Proposition: An infinite subset \(T\) of \(\mathbb{N}\) is countably infinite.

Proof: We construct a map \(\mathbb{N}\to T\). Let \(f(1)\) be the smallest element of \(T\). For \(n>1\), let \(T(n)=\{x\in T: x>f(n-1)\}\). If \(T(n)\) is empty, then \(T\) is finite, which isn’t true; so by the well-ordering principle \(T(n)\) has a smallest element. Let \(f(n)\) be the smallest element of \(T(n)\) for \(n\ge 2\).
\(f\) is injective because \(f(1)<f(2)<\cdots\). We will show that \(f\) is surjective. Suppose not. Then there is a smallest element x of \(T\) for which there is no \(n\) with \(f(n)=x\). Choose the largest element of \(T\) which is smaller than \(x\) and then there is an \(m\) with \(f(m)=x\). But then \(x\) is the smallest element of \(T(m+1)\) so \(f(m+1)=x\), contradicting our choice of \(x\). Thus \(f\) is surjective and therefore bijective.

more properties

Proposition: An infinite subset \(T\) of a countably infinite set \(S\) is countably infinite.

Proof: There is a bijection \(f:\mathbb{N}\to S\) since \(S\) is countable.

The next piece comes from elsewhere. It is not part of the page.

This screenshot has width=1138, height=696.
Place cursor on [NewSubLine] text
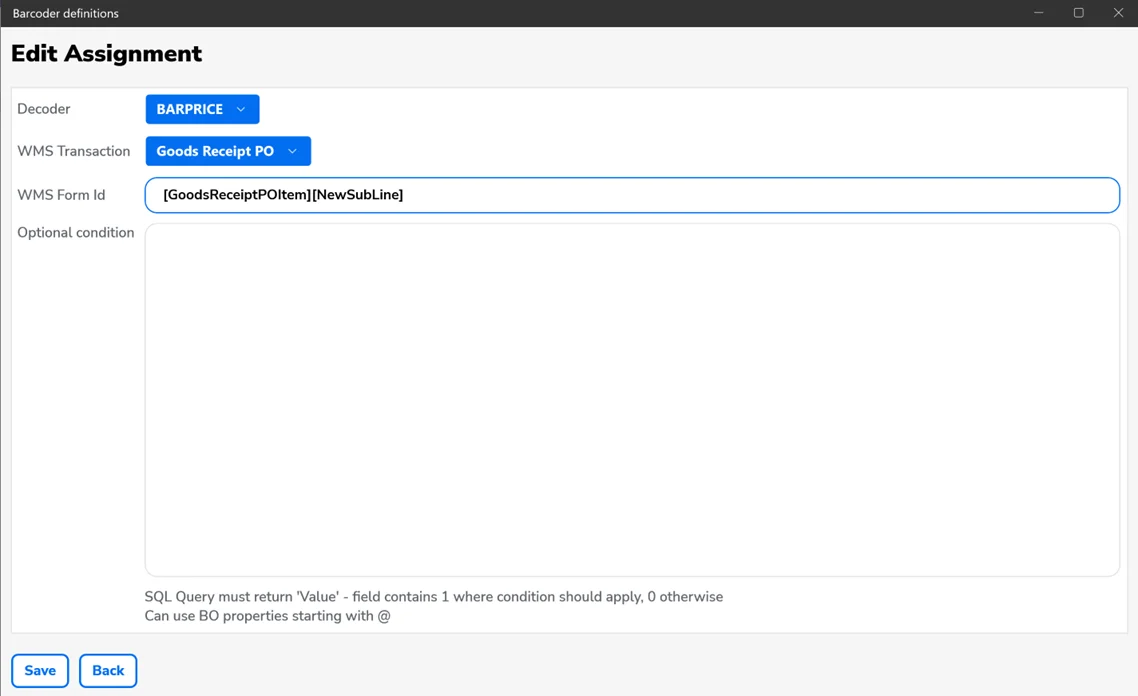[x=357, y=195]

Let \(U\) be the subset of \(\mathbf{N}\) consisting of \(\{x\in \mathbb{N}: f(x)\in U\}.\) This is an infinite subset of \(\mathbb{N}\) which is therefore countably infinite and in bijection with \(U\), so \(U\) is countably infinite.

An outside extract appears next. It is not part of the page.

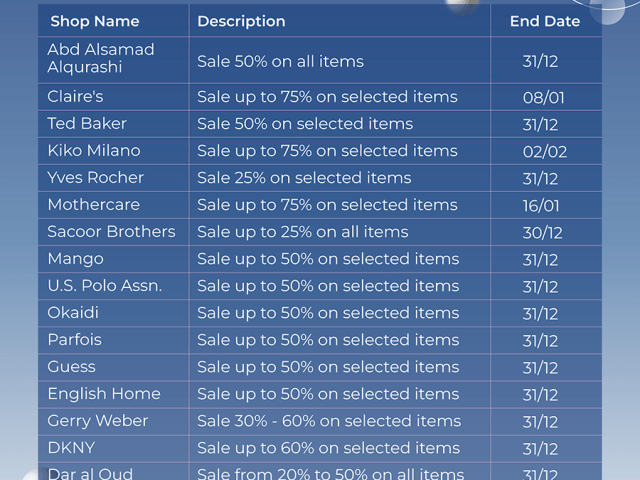Viewport: 640px width, 480px height.
Task: Click the Description column header
Action: point(241,21)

The product of countable sets

Proposition: If \(A\) and \(B\) are countable, then so is \(A\times B\).

Proof: this is the “digaonals” argument.

Propositon: If \(A_1,\ldots, A_n\) are countable then so is \(A_1\times A_2\times\cdots\times A_n\).

Proof: By induction. We know \(A_1\times A_2\) is countable. Assume \(A_1\times\cdots\times A_n\) is countable. Then \(A_1\times\cdots\times A_{n+1}\) is countable because it is \((A_1\times\cdots\times A_n)\times A_{n+1}\).

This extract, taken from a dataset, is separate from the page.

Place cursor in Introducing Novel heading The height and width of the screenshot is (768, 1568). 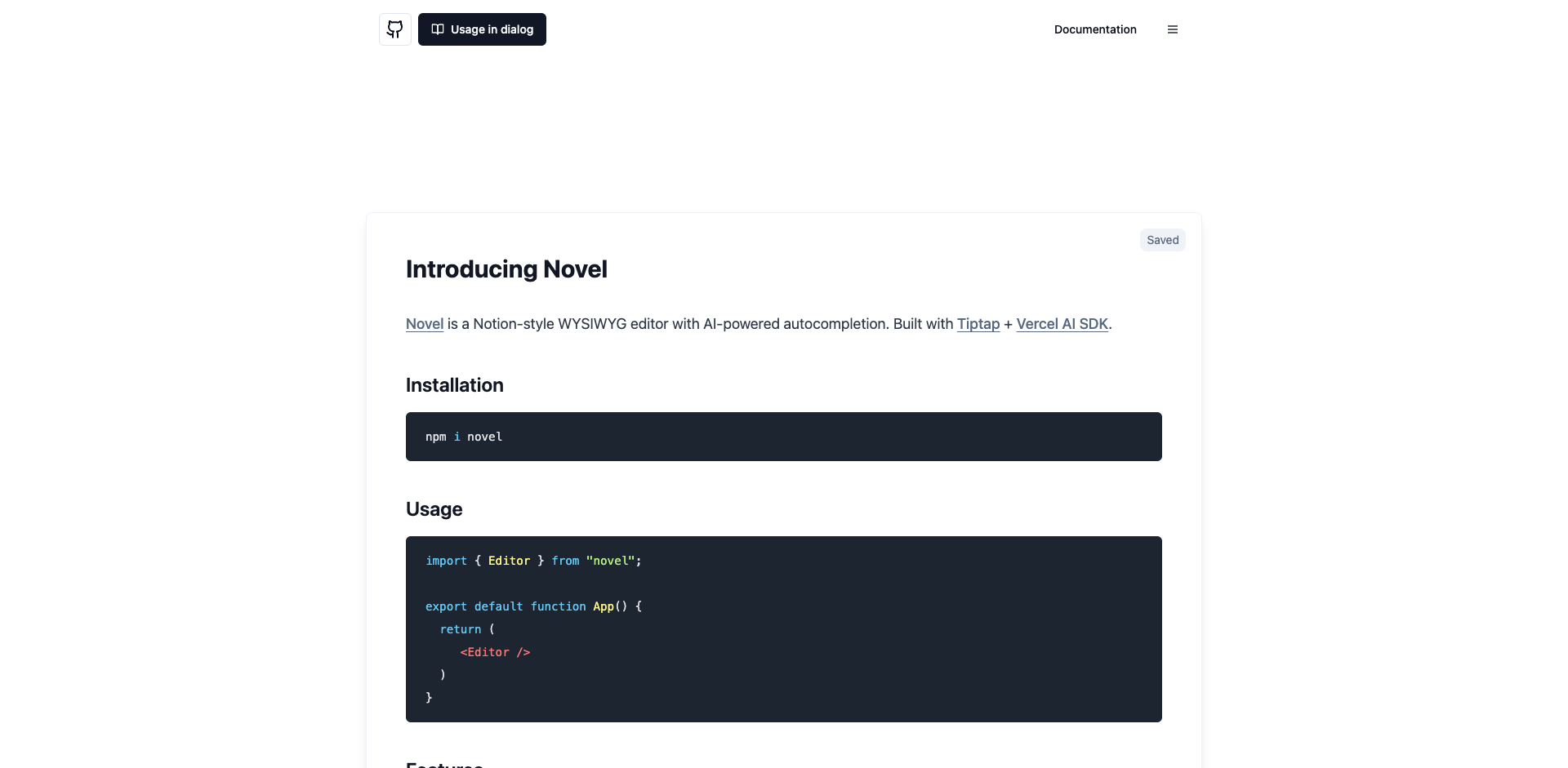click(506, 269)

the union of countable sets

Proposition: If \(A\) and \(B\) are countable, so is \(A\cup B\).

Proof: The union of \(A\) and \(B\) is a subject of the disjoint union of \(A\) and \(B\). Construct bijections \(f\) and \(g\) of \(\mathbb{N}\) to each of \(A\) and \(B\). Define a new function \(a\) with \(a(2n)=f(n)\) and \(a(2n-1)=g(n)\) for \(n=1,\ldots\). Then \(a\) is a bijection of \(\mathbb{N}\) with the disjoint union of \(A\) and \(B\), which is therefore countable, so its subset \(A\cup B\) is also countable.

more properties

Proposition: The integers are countable.

Proof: \(\mathbb{Z}\) is the union of \(0,1,\ldots\) and \(-1,-2,\ldots\) each of which is countable.

Proposition: The rational numbers are countable..

Proof: The set of ordered pairs of integers \((a,b)\) is countable, and the rational numbers is in bijection witha subset of this set.

Uncountable sets

power sets

Theorem: (Cantor) The power set of a set \(A\) has a “larger” cardinality than \(A\).

Proof: The map \(a\to\{a\}\) puts \(A\) inside \(\mathcal{P}(A)\) so \(\mathcal{P}(A)\) is bigger than or equal to \(A\) in cardinality. Suppose there is a bijection \(f:A\to \mathcal{P}(A)\). Let \(U=\{a\in A: a\not\in f(a)\}\). This is a subset of \(A\) so an element of \(\mathcal{P}(A)\). Suppose \(f(x)=U\). Now if \(x\in U\), then \(x\in f(x)\), so \(x\not\in U\). But if \(x\not\in U\), then \(x\not\in f(x)\) so \(x\in U\). Neither is possible, so \(U\) cannot be in the range of \(f\), so \(f\) is not bijective.